#### Work to complete:
Please rewrite everything from the line containing "The image size is (1024, 654)." down to the end of the data as a numbered list, leaving out any blank lines.

──────── Supplied material ────────

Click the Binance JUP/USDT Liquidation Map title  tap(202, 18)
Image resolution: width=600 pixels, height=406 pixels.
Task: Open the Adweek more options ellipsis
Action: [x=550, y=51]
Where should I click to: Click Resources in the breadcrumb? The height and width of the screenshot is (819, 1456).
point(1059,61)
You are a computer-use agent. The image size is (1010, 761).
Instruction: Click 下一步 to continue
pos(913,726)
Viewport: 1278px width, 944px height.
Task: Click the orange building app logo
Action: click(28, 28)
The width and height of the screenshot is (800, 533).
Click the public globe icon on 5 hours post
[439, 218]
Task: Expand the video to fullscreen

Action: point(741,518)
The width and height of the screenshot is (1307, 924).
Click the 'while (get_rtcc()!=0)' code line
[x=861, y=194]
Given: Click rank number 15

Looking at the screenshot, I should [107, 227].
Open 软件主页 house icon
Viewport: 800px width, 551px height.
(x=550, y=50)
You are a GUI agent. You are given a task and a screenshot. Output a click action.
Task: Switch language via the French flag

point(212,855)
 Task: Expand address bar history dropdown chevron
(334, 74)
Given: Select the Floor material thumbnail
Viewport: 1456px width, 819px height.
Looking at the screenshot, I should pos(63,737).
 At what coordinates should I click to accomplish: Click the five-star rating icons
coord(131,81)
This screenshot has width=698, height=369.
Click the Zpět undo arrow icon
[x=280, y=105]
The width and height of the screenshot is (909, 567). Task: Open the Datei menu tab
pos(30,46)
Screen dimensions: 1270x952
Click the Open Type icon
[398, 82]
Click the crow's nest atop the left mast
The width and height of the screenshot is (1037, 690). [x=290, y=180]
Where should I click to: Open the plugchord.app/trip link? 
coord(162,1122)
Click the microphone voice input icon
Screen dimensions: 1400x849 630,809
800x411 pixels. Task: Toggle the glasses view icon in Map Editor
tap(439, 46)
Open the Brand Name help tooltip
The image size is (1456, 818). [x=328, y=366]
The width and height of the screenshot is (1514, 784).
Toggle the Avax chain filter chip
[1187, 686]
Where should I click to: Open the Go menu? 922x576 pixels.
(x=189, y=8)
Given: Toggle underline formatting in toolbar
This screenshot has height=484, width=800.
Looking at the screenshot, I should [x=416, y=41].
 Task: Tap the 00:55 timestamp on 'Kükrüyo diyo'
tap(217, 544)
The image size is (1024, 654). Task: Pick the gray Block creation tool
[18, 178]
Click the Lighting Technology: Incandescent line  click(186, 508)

────────

#### Task answer:
1. The image size is (1024, 654). Task: Pick the gray Block creation tool
2. [18, 178]
3. Click the Lighting Technology: Incandescent line  click(186, 508)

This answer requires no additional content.